→ TASK DETAILS: Convert every line of the entries into a Markdown table with the columns Row and Line, skipping blank lines and leaving the pictures out.

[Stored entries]
* BEGIN *

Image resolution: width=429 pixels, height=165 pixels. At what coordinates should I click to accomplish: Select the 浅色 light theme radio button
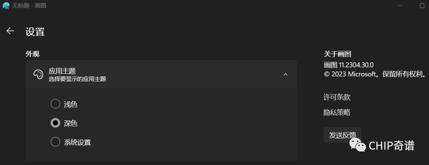[x=55, y=104]
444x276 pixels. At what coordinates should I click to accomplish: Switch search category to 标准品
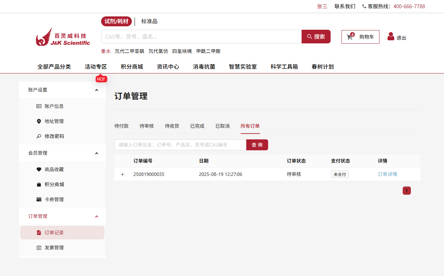pyautogui.click(x=149, y=22)
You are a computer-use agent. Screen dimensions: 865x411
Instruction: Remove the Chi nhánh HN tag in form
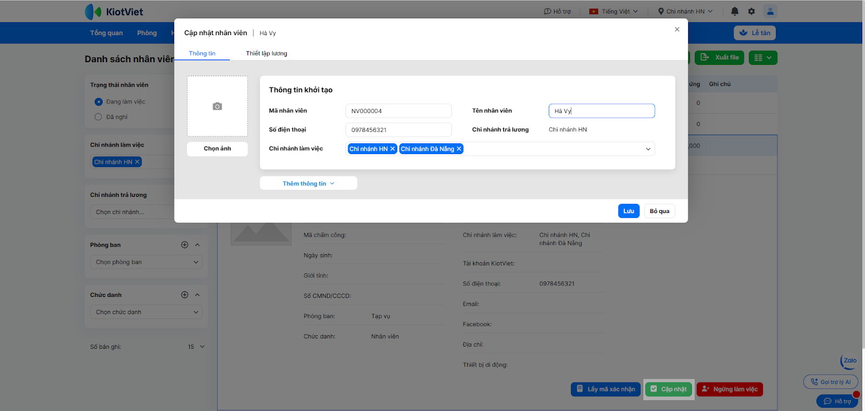click(x=392, y=149)
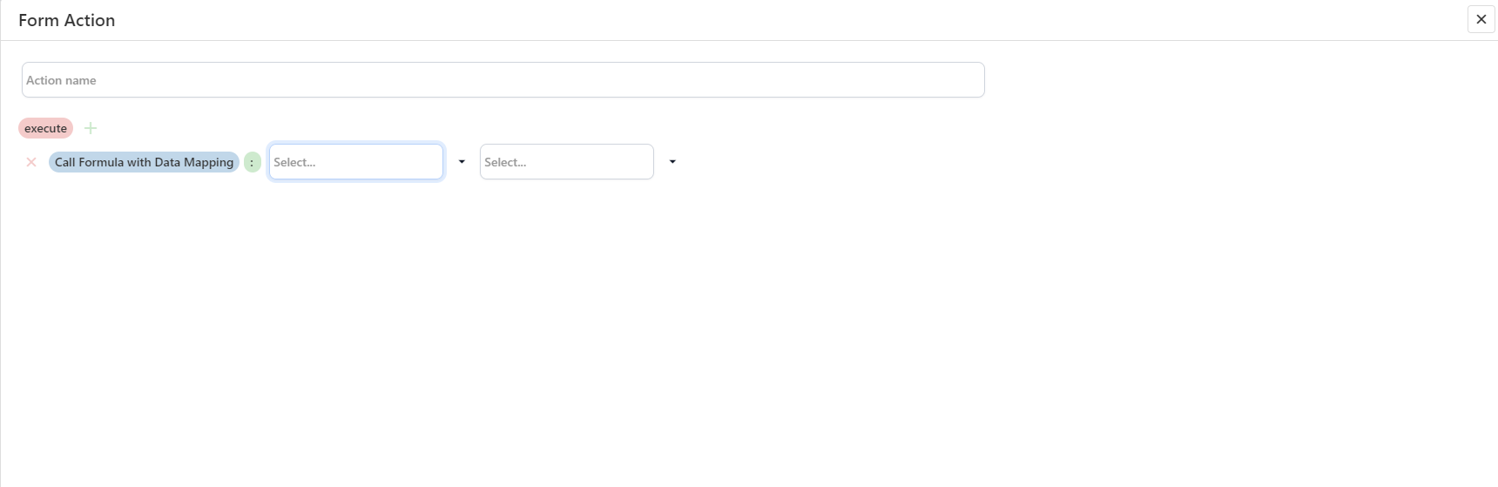Screen dimensions: 1498x487
Task: Remove the Call Formula with Data Mapping row
Action: pyautogui.click(x=31, y=162)
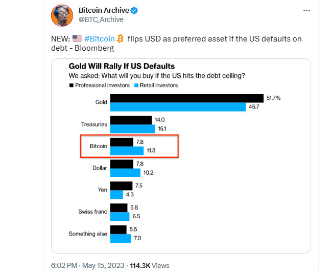This screenshot has width=331, height=272.
Task: Click the Swiss franc label
Action: [93, 212]
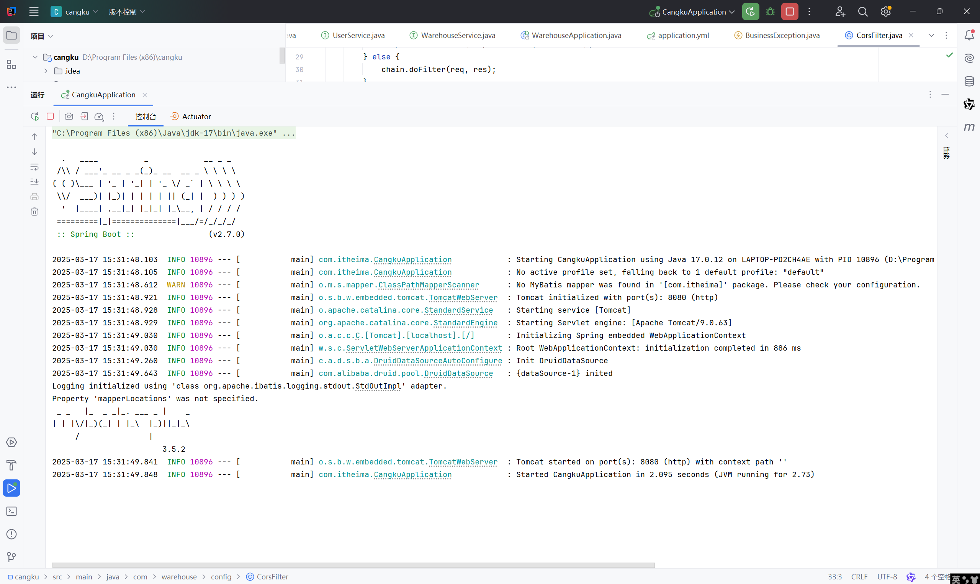Image resolution: width=980 pixels, height=584 pixels.
Task: Click the Debug bug icon in top toolbar
Action: pos(770,12)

* END *

→ TASK RESULT:
| Row | Line |
|---|---|
| 1 | Image resolution: width=429 pixels, height=165 pixels. At what coordinates should I click to accomplish: Select the 浅色 light theme radio button |
| 2 | [x=55, y=104] |
| 3 | 444x276 pixels. At what coordinates should I click to accomplish: Switch search category to 标准品 |
| 4 | pyautogui.click(x=149, y=22) |
| 5 | You are a computer-use agent. Screen dimensions: 865x411 |
| 6 | Instruction: Remove the Chi nhánh HN tag in form |
| 7 | click(x=392, y=149) |
| 8 | Screen dimensions: 1498x487 |
| 9 | Task: Remove the Call Formula with Data Mapping row |
| 10 | Action: pyautogui.click(x=31, y=162) |
| 11 | This screenshot has width=331, height=272. |
| 12 | Task: Click the Swiss franc label |
| 13 | Action: [93, 212] |
| 14 | Image resolution: width=980 pixels, height=584 pixels. |
| 15 | Task: Click the Debug bug icon in top toolbar |
| 16 | Action: pos(770,12) |